- _EXERCISE OBJECTIVE_
Go through the lines below. Copy those with "code".
==================================================
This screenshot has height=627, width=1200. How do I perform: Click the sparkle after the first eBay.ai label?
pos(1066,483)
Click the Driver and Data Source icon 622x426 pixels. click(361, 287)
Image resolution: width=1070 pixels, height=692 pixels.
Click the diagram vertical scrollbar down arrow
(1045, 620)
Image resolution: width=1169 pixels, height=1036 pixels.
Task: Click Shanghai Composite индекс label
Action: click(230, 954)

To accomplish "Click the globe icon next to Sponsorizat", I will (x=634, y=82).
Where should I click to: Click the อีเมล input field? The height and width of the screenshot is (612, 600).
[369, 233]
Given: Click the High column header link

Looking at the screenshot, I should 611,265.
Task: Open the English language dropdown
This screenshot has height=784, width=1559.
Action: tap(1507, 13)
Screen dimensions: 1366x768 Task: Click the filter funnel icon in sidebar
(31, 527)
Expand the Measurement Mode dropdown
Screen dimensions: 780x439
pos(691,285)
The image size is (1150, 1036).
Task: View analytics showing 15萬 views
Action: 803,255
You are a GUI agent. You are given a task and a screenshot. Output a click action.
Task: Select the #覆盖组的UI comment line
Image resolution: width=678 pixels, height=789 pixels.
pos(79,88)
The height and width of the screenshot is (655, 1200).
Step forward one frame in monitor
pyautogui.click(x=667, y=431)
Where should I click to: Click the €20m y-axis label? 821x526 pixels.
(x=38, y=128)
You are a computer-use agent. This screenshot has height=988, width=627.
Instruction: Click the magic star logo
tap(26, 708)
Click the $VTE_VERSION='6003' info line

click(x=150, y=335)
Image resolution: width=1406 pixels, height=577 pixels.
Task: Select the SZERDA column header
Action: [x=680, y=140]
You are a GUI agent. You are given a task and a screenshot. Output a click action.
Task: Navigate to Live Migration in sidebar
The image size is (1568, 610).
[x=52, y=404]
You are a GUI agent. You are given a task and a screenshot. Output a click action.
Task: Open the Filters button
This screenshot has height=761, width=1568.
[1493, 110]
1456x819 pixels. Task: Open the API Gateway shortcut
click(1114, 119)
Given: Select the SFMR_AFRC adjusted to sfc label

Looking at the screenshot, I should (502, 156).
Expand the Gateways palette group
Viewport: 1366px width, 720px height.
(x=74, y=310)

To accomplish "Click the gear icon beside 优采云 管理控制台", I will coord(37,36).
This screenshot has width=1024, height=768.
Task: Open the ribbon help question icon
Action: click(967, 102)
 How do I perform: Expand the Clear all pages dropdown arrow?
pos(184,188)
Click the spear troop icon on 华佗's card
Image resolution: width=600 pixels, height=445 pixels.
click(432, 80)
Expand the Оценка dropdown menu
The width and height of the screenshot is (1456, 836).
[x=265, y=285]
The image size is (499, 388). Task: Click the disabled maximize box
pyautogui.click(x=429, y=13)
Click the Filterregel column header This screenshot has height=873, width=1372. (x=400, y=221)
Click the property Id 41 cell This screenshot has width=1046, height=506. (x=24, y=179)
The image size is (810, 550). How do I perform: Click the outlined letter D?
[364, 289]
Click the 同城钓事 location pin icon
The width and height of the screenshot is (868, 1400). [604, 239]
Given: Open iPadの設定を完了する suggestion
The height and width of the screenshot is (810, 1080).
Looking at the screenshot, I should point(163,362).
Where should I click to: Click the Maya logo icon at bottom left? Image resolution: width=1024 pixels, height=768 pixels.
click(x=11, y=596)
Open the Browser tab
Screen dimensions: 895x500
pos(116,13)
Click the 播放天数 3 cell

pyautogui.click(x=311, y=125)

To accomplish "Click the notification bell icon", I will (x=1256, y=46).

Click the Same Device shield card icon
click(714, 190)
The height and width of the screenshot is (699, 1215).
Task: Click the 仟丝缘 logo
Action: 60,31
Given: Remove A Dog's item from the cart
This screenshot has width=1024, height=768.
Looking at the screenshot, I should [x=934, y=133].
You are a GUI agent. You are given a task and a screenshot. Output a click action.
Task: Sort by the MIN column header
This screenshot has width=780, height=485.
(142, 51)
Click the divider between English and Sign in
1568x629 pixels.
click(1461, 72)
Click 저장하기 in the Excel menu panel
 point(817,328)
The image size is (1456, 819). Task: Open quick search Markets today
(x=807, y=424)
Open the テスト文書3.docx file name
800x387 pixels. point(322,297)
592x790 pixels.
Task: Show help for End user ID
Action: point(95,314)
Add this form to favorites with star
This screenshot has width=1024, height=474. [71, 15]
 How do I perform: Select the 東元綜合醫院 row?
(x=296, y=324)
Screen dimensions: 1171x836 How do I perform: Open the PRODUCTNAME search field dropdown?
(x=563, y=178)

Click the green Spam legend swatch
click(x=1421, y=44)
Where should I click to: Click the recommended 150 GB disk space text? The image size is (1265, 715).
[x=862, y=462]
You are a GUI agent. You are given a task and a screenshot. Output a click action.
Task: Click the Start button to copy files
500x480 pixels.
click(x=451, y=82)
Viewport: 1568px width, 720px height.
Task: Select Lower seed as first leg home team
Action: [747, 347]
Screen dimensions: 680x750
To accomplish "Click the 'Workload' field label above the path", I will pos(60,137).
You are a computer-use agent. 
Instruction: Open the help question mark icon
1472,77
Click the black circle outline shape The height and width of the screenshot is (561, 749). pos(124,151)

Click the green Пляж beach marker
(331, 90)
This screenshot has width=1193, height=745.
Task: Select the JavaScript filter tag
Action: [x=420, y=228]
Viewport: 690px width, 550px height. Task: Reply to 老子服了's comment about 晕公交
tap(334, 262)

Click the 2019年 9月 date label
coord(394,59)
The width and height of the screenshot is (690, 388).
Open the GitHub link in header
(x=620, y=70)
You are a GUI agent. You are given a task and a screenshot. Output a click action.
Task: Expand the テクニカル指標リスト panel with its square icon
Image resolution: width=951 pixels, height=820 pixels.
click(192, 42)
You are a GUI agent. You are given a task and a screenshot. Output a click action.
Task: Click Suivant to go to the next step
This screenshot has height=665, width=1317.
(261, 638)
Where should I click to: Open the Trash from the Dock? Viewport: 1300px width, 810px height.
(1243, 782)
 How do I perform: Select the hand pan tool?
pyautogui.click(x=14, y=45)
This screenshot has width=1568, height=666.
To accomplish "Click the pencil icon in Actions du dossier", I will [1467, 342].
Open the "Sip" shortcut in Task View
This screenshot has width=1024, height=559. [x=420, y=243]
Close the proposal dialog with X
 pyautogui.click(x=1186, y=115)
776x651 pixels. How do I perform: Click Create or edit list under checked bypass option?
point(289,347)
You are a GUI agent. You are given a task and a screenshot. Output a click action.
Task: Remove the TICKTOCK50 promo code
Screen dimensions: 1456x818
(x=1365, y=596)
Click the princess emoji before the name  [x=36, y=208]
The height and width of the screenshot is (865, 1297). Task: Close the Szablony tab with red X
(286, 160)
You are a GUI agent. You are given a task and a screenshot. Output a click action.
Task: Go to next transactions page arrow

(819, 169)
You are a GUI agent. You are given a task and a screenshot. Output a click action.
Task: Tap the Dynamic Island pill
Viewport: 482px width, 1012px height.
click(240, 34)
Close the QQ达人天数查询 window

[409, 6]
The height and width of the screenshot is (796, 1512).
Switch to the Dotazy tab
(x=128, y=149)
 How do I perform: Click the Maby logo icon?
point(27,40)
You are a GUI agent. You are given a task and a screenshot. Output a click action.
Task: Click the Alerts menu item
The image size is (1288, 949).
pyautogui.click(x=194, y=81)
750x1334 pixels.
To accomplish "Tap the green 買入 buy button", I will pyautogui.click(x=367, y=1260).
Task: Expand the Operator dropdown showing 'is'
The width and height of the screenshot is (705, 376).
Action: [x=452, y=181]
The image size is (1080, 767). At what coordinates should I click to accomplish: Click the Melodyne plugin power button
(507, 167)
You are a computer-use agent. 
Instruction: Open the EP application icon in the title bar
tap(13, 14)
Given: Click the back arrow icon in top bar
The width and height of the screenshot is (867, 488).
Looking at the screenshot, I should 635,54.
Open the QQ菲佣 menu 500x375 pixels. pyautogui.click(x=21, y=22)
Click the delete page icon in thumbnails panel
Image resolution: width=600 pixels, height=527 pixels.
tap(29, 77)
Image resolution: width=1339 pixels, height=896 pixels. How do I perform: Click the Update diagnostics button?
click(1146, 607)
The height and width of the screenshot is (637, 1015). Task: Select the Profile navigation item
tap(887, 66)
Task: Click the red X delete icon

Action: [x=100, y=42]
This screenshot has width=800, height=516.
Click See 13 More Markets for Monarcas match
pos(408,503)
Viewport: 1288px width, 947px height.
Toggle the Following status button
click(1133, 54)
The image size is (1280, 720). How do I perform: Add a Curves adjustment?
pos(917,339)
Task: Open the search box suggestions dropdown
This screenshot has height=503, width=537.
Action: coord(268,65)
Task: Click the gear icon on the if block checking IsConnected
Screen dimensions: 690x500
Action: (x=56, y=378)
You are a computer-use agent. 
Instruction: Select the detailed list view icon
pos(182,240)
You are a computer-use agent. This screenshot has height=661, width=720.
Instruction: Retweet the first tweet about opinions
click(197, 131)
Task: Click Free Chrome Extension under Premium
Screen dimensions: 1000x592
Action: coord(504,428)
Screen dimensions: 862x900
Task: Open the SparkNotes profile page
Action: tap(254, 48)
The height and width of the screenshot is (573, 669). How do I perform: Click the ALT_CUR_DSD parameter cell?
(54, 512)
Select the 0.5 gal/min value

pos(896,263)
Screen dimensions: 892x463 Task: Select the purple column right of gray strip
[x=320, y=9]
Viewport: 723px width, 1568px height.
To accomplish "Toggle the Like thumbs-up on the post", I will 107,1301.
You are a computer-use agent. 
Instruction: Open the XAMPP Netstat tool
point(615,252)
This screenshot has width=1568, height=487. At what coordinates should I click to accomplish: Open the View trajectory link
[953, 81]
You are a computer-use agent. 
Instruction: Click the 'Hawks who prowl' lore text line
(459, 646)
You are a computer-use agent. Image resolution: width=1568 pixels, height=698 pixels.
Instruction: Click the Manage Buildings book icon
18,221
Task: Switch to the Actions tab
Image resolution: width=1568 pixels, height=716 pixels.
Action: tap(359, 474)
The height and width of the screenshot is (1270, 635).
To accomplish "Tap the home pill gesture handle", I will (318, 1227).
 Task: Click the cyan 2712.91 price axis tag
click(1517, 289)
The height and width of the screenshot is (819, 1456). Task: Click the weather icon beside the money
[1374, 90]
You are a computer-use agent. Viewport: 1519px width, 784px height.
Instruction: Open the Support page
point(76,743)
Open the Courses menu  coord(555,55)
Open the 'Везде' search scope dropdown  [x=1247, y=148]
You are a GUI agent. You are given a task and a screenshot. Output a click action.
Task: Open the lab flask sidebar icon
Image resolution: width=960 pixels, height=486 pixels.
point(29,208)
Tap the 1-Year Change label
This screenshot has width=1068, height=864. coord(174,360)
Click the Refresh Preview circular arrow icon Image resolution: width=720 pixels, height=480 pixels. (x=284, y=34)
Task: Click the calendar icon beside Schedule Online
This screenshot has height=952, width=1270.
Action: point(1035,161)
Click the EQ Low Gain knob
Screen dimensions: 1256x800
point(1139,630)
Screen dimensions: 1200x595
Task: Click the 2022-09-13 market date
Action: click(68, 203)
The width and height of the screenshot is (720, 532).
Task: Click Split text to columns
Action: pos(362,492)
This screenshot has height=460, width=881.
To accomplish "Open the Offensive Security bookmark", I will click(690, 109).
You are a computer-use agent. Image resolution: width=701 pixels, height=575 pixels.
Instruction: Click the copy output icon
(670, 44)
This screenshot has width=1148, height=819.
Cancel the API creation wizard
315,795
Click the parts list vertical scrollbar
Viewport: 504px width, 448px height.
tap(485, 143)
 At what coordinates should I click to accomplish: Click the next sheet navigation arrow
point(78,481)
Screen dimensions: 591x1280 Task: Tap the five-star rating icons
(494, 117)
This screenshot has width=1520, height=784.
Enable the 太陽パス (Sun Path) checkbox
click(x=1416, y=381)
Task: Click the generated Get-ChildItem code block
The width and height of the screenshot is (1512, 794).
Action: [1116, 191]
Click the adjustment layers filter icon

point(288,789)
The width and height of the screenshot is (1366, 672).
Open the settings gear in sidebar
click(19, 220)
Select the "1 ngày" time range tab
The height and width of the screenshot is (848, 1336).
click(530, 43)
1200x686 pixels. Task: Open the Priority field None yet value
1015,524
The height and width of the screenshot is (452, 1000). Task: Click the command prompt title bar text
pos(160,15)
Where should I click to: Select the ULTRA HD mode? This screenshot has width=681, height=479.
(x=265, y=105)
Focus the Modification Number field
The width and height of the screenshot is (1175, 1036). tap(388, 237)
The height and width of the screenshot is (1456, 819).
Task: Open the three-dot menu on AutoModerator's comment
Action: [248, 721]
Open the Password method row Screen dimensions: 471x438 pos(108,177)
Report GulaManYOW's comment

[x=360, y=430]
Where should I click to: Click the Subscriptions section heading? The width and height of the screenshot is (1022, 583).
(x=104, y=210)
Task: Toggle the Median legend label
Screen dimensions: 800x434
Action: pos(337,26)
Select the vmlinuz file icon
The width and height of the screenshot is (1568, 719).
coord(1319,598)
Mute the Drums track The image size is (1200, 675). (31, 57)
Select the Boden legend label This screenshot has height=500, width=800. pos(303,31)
==================================================
- _TASK RESPONSE_
Task: Remove the TICKTOCK50 promo code
Task: Click the generated Get-ChildItem code block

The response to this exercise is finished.